We don’t discuss current events. We don’t exchange views on hot-button issues. We don’t tell each other what we think about anything except about how prepositions or participles or relative pronouns function'”. Yes, Fish’s course was entirely about grammar, with a dash of usage “howlers” like the confusion between “disinterested” and “uninterested.” He insists, “All composition courses should teach grammar and rhetoric, and nothing else. Ideas should be Links London introduced not for their own sake, but for the sake of the syntactical and rhetorical points they help illustrate”. But he doesn’t even explain what he includes and excludes under the rubric of “rhetorical points”a large escape clause. What did students write in these class apparently just exercises in grammatical sentences, not even papers?
Now, I happen to agree that all students should be required to study grammar, even Standard English grammarpreferably back in “grammar school” and high school, maybe college Basic Writing, and that grammar, style, and usage should be corollary components in every writing and literature course. But why call a grammar class a writing class For someone who insists that professors be authorities in their own academic discipline, Fish shows no glimmer of familiarity with a half-century of research on the relation between the teaching of grammar and of writing, or on the relation between form and content in writing. (E.D. Hirsch, who wrote a blurb for Fish’s dust jacket, must have swallowed a strong suspension of disbelief to get through this chapter.) The chapter sent me back to Fish’s 1992 interview with Gary Olson in JAC (reprinted in Fish There’s No) to see what he said about research in composition pedagogy, which turns out to be precious little; however, his general view of politics and English studies there, including critical pedagogy and critique of political rhetoric, was far less constricted than it is here. Surely Fish, in writing for a non-academic audience here, must have known he was throwing red meat to all those who upon meeting an English professor burst out with mock chagrin, “Oh, oh, I’d better watch my grammar,” as well as to right-wing culture warriors who constantly admonish us to teach grammar instead ofwhatever else it is that we do.
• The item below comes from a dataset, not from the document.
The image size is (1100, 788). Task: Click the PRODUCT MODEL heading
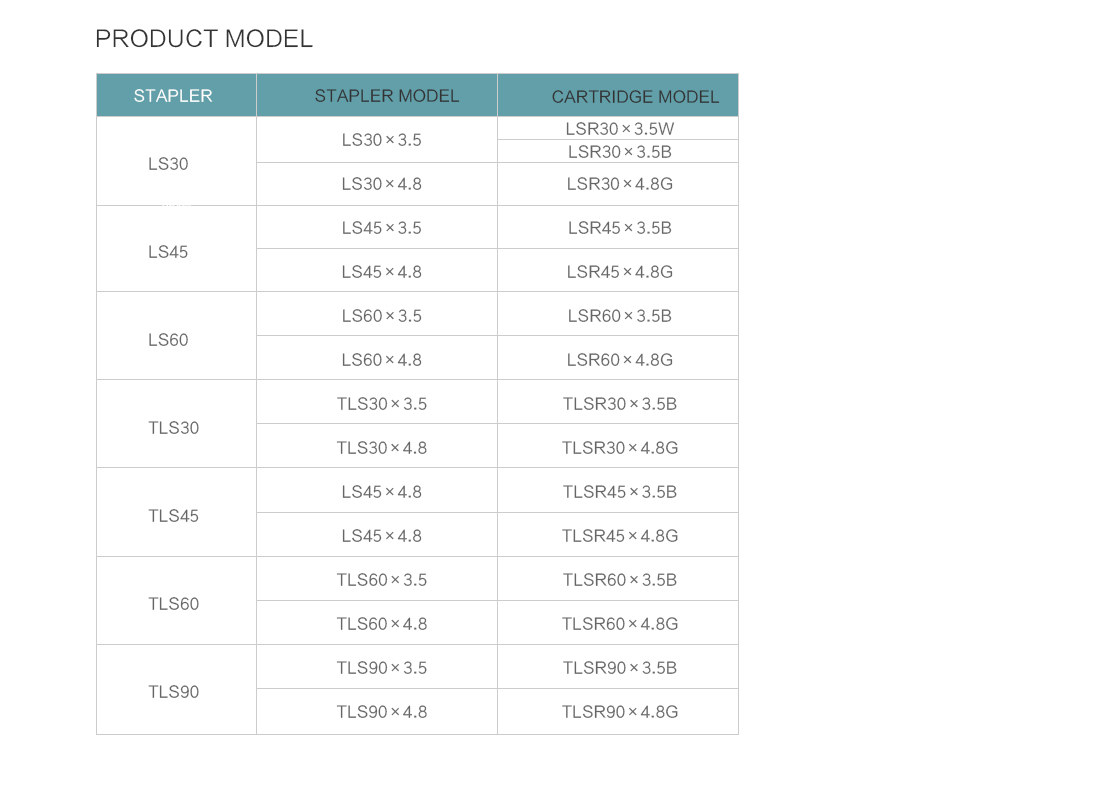click(203, 39)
Moreover, Fish falls into the pernicious practice common to a wide diversity of scholars in rhetcomp of reducing the whole field to The Course Formerly Known as Freshman Links Of London Bracelets Englishaka First-Year Writing. What about more advanced levels of writing courses as an introduction to academic discourse and incorporation of information assigned for writing in other courses, in the mode of Writing across the Curriculum What about argumentative writing courses, which I would put at the center of the humanistic curriculum Fish only says snidely, “Students who take so-called courses in writing where such topics [hot-button issues] are the staples of discussion may believe, as their instructors surely do, that they are learning how to marshal arguments in ways that will improve their compositional skills.
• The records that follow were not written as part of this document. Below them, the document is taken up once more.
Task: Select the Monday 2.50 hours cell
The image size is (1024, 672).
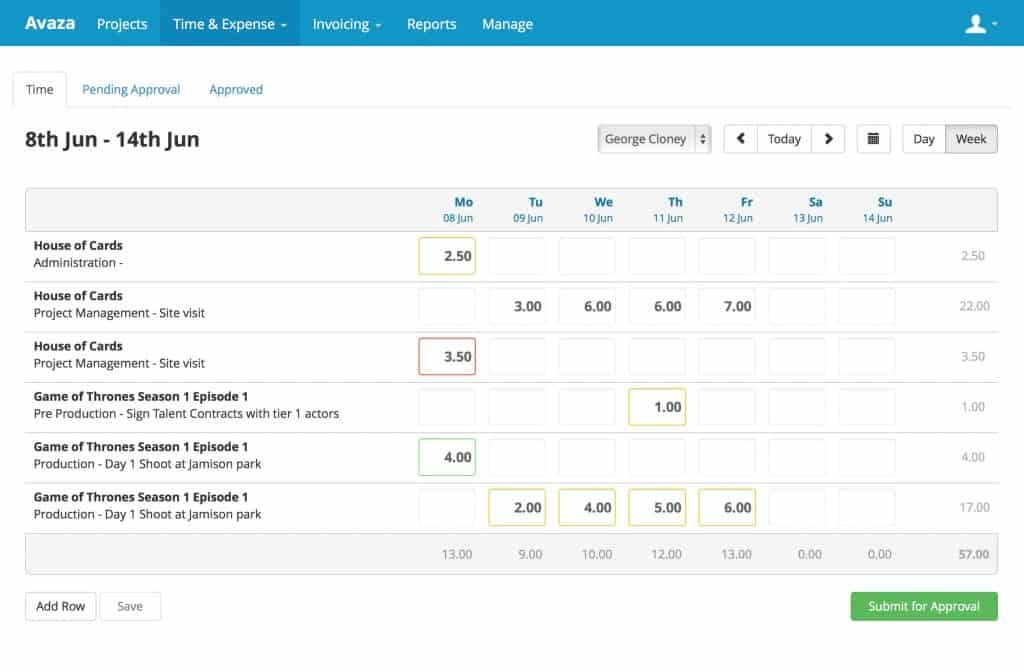Action: [447, 255]
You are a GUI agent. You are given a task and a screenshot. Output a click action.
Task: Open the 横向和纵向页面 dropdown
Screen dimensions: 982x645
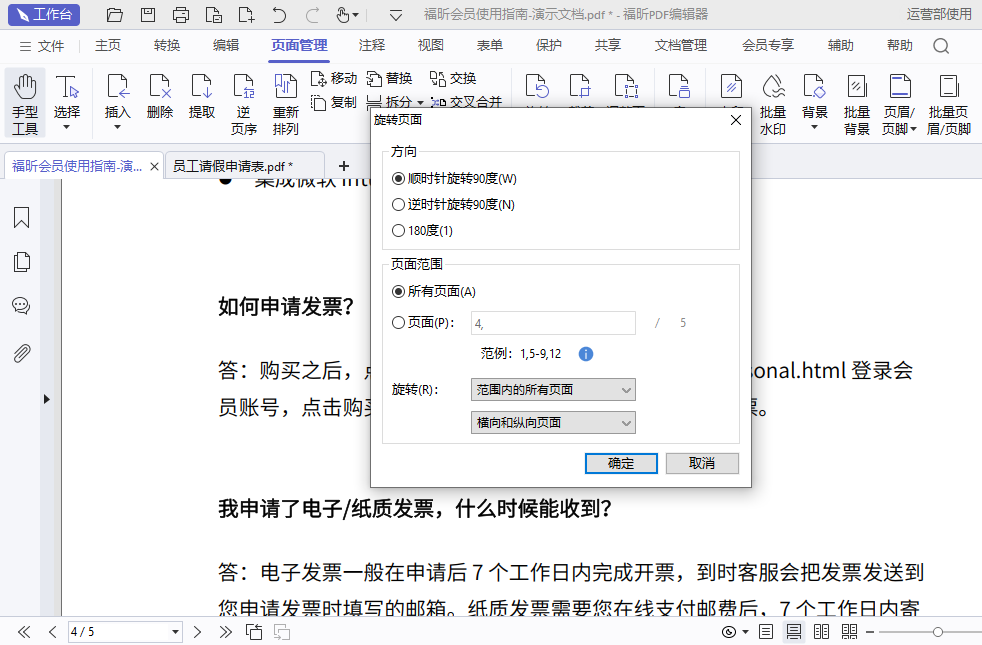(x=552, y=422)
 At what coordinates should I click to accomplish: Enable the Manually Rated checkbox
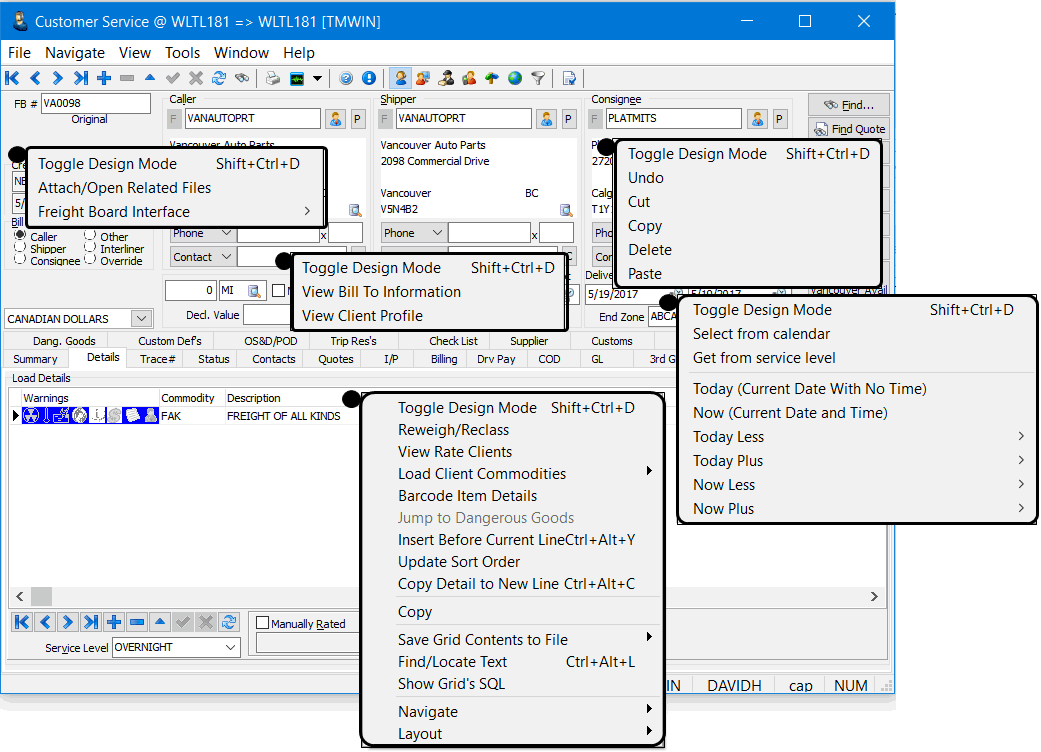click(x=263, y=624)
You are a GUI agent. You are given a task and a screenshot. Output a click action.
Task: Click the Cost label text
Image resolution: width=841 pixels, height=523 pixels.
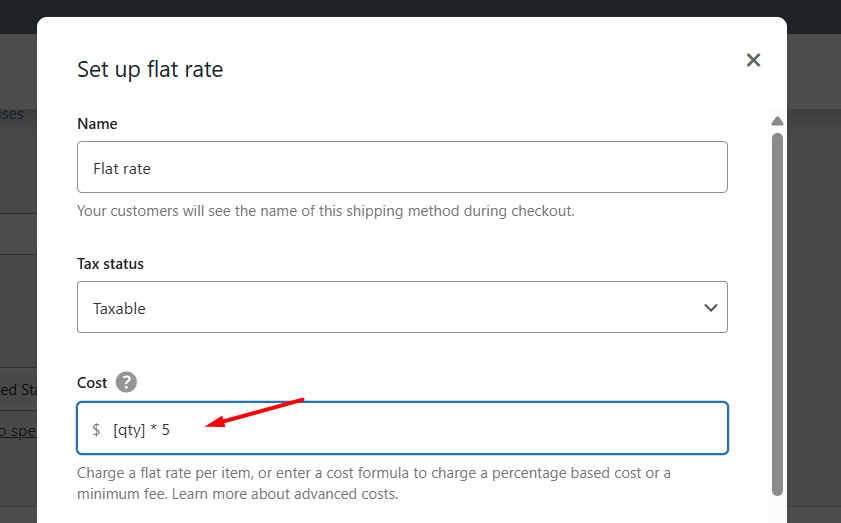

In fact they will be learning nothing they couldn’t have learned better by sitting around in a dorm room or a coffee shop”. Does Fish therefore believe that advanced courses centrally devoted to argumentative writing cannot improve either students’ argumentative or writing skills None of his crankish pronouncements in this chapter, of course, are supported by a shred of the kind of empirical verification that he insists is central to responsible scholarship.